* **TEXT FOR ANALYSIS**
↓↓↓

As a cross-check to these objective findings, we reviewed the participants’ behavioral ratings that were completed at the same time as the EEG recordings. These findings were in close agreement with the objective brain behavior data (Figure 2).
The most notable findings of the behavioral testing were those for the listening task used for the SPEECH “Direction,” where the participants were surrounded by competing speech signals. Observe that the behavioral ratings went from above “considerable effort” to “little effort.”
The results of this investigation show a clear pattern of reduced listening effort based on EEG activity when the new features of Signia primax are activated. Moreover, there is close agreement between the measures obtained from EEG activity and the participants’ subjective ratings. As we mentioned earlier, not all studies of listening effort have found the significant benefit for directional technology that we have shown here. It’s difficult to determine if this is because of study design, measurement procedures, or the directional technology used in these other studies. Regarding the latter, it is important to point out that the directional feature that we examined, SPEECH “Direction”, employs wireless binaural beamforming.6,7 This level of technology seldom has been used in studies of listening effort; however, we know that for speech recognition in background noise, we can expect significant improvement for this technology when compared to traditional adaptive directional processing.8,9
Recall that, as a reference, we collected EEG activity for listening effort for conventional adaptive directional at the same time that the TruEar and SPEECH data were studied. What is shown in Figure 3, are the mean scaled EEG data for all participants for the conventional adaptive directional processing, compared to the other two directional settings. Observe that, while SPEECH “Direction” shows a significant improvement in listening effort compared to the “Off” condition (p<.05), there is very little improvement in listening effort when the more common adaptive directional processing was used (p>.05). In other words, had we only used the directional technology available in most other hearing instruments, our conclusions would have been quite different. The data shown in Figure 3 clearly illustrate that the level of technology can impact the benefit in listening effort that is obtained from a given product.

↑↑↑

* **PROVIDED INFORMATION**
↓↓↓

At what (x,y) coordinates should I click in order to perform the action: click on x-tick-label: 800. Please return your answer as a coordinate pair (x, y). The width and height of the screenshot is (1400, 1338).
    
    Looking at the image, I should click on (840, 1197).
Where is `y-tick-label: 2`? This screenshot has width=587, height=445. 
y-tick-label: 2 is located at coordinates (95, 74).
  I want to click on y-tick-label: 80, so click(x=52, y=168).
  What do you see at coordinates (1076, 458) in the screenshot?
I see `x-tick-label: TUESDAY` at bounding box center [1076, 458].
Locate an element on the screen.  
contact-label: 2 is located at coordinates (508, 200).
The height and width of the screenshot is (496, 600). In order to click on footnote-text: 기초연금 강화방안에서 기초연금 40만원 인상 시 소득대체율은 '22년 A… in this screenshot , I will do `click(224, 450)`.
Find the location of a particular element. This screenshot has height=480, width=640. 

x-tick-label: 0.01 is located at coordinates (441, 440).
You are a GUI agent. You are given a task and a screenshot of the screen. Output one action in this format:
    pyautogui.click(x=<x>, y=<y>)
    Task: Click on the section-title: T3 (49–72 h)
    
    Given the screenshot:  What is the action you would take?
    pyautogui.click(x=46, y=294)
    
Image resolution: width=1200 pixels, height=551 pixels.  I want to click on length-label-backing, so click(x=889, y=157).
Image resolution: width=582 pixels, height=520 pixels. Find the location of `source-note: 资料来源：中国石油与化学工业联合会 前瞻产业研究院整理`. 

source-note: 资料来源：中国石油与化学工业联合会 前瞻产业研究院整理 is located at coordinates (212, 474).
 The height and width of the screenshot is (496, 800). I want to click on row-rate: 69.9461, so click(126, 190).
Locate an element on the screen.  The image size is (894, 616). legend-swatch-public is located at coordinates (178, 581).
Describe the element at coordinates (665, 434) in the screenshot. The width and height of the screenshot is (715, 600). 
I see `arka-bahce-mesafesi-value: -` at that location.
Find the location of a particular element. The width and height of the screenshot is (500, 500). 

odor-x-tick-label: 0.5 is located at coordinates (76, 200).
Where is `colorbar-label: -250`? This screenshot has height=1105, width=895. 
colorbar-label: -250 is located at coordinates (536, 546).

↑↑↑

* **WORK INSTRUCTIONS**
1 > Reproduce the passage on listening effort with hearing aids word for word, from "As a cross-check" up to and including "data (Figure 2).".
2 > Carry on the passage about hearing aids and listening effort, starting after its final sentence.

* **RESULTS FOR THE EXERCISE**
1 >
As a cross-check to these objective findings, we reviewed the participants’ behavioral ratings that were completed at the same time as the EEG recordings. These findings were in close agreement with the objective brain behavior data (Figure 2).

2 >
While it certainly is important to focus research and development on hearing aid technology that improves speech understanding, we must also consider the listening effort required. We know that effortful listening can increase cognitive load, which will negatively impact simultaneous mental processes, such as multi-tasking. In turn, this can lead to listening fatigue associated with tiredness or a lack of energy, lack of concentration, and mental deficiency. Listening fatigue has also been associated with an increased risk of falling among older adults.10 Clearly, reducing listening effort is an important part of the overall hearing aid fitting process.
We have shown that the new features of Signia primax significantly reduce listening effort and that this reduction is present for different listening conditions. Importantly, this was documented using an objective assessment of brain activity. When listening effort is reduced, patients are better equipped to engage in other mental activities, including focusing on speech communication. The expected outcome is improved benefit and satisfaction with hearing aids.
We would like to acknowledge the research inspiration and technical support of Key Numerics, in particular Daniel Strauss and Farah Corona-Strauss.